## start Text extract

Demonstrations began on Tuesday in the northern city of Tuzla, where some 10,000 former workers gathered to demand that the local government investigate questionable privatizations they said had destroyed companies and their livelihood. Among the troubled firms was the Konjuh furniture factory, which was founded in 1885 by Austro-Hungarian entrepreneurs. During the socialist period, the company employed 5,300 employees and sold high-quality wood furnishings to clients on five continents. But by December 2012, the company employed just 400 workers, some of whom had gone on hunger strike. Also present were demonstrators from the 36-year-old Dita detergent factory— once the biggest producer of liquid detergents and washing powders in the country. Former Dita employees have protested over unpaid wages for at least two years.

The government of Tuzla canton told the crowd of largely middle-aged men that they had no authority over privately-owned companies. However, that may not have been entirely true. The majority of shareholders in the Konjuh furniture factory transferred their voting rights to the government of Tuzla canton several years ago.

Numerous protests have been held in Tuzla in recent years over the disappearance of jobs and the environmental devastation of what is now a post-industrial area. The Tuzla power station burns 330,000 tons of coal every year, and has seriously polluted the Jala River. Other pollutants have come from the factories, including chemical plants that have recently been shut down.

Many residents of Tuzla express Yugonostalgic sentiments, lamenting that the “reliable health service” and access to information offset some of their concerns about pollution in socialist times. They have long complained about being ignored by the authorities, and protests, pickets, hunger strikes, and sit-ins, in the former industrial boomtown are common.

The first clashes between police and protesters in Tuzla came on Wednesday, and continued through the following day. On Friday, dramatic images started appearing on Twitter: the local government building surrounded in still smouldering fires; broken computer monitors, scattered papers, and other debris thrown from the offices above; graffiti on facades calling on all politicians to resign.

Then the protests spread. Though most of the demonstrations were confined to the Federation — the Bosniak and Croat half of Bosnia and Herzegovina — several hundred Serbs showed up for a solidarity protest in Banja Luka, the Bosnian Serb capital.

## end Text extract

> [Task requirements]
**1)** Condense the paragraph in the passage on the Tuzla protests that begins "Numerous protests have been held" into a short bulleted list that keeps its main facts.
**2)** From the passage on the Tuzla protests, return the text starting with "The first clashes" and going on through "Bosnian Serb capital.", word for word.

## start Source data

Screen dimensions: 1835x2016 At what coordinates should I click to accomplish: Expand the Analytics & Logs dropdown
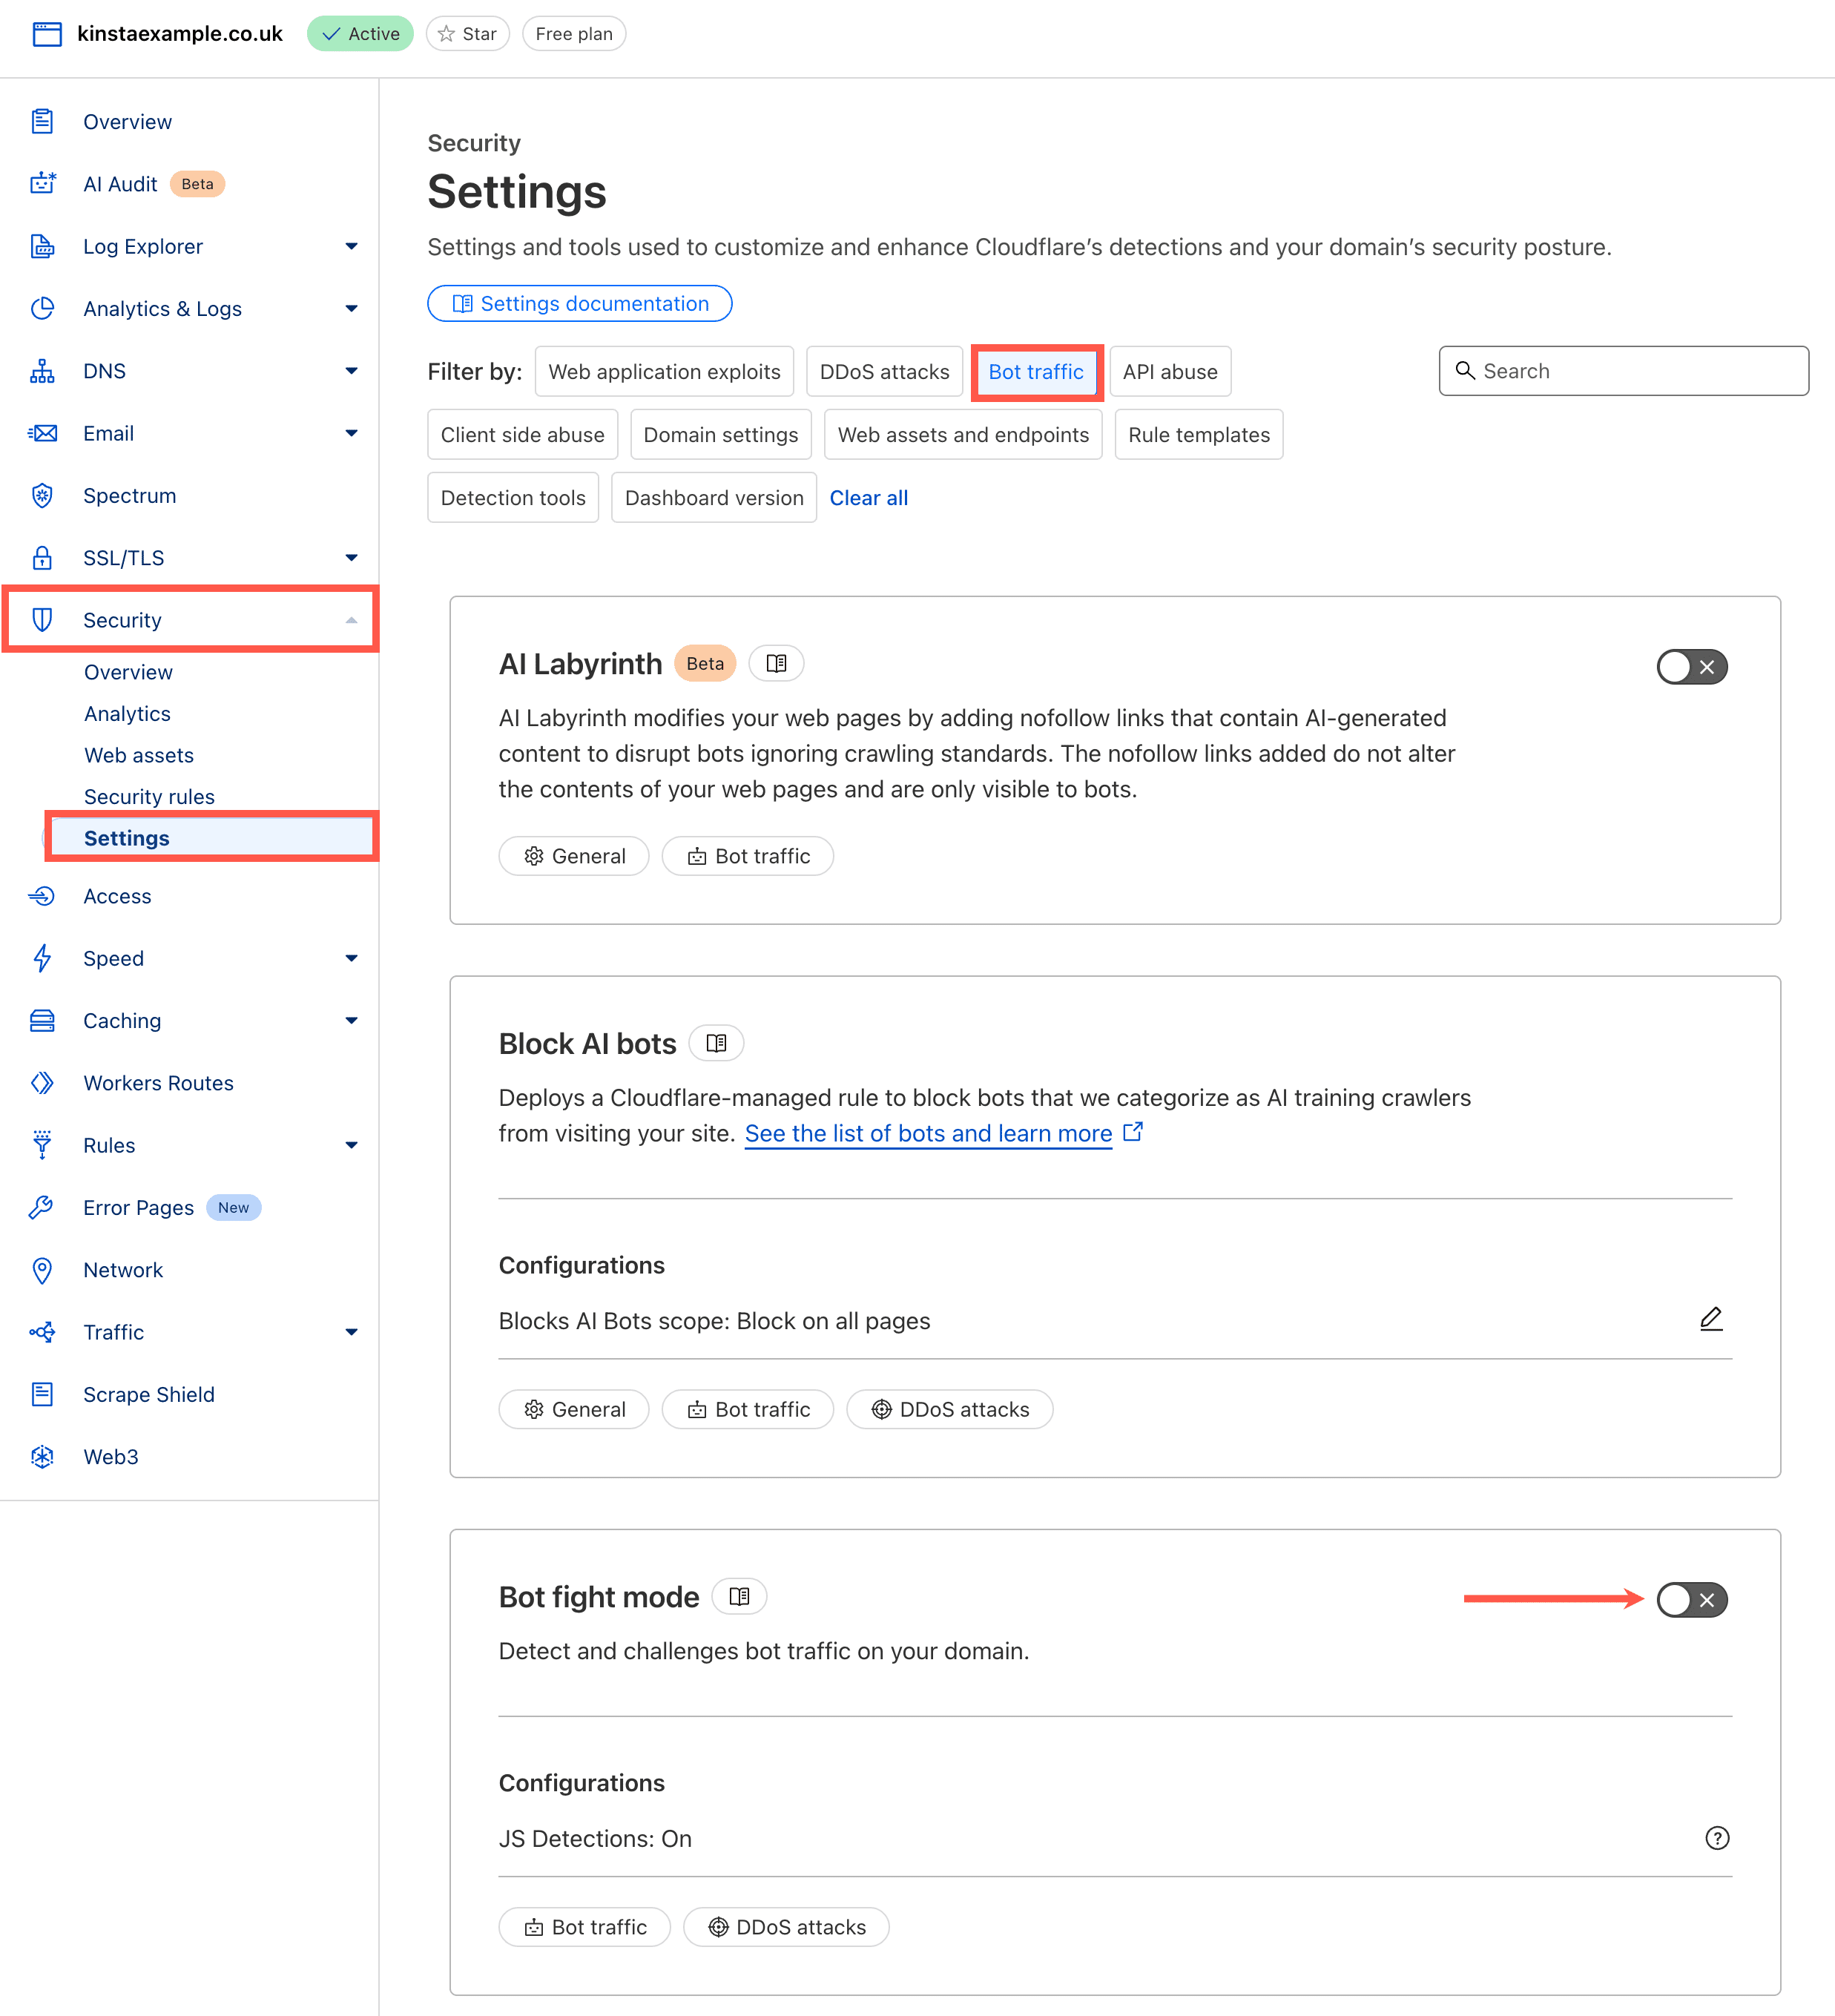pyautogui.click(x=351, y=308)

## end Source data

> [Answers provided]
**1)**
- Tuzla has seen many protests in recent years over lost jobs and environmental damage in what is now a post-industrial area.
- The Tuzla power station burns 330,000 tons of coal a year and has badly polluted the Jala River.
- Factories, including recently closed chemical plants, have added other pollutants.

**2)**
The first clashes between police and protesters in Tuzla came on Wednesday, and continued through the following day. On Friday, dramatic images started appearing on Twitter: the local government building surrounded in still smouldering fires; broken computer monitors, scattered papers, and other debris thrown from the offices above; graffiti on facades calling on all politicians to resign.

Then the protests spread. Though most of the demonstrations were confined to the Federation — the Bosniak and Croat half of Bosnia and Herzegovina — several hundred Serbs showed up for a solidarity protest in Banja Luka, the Bosnian Serb capital.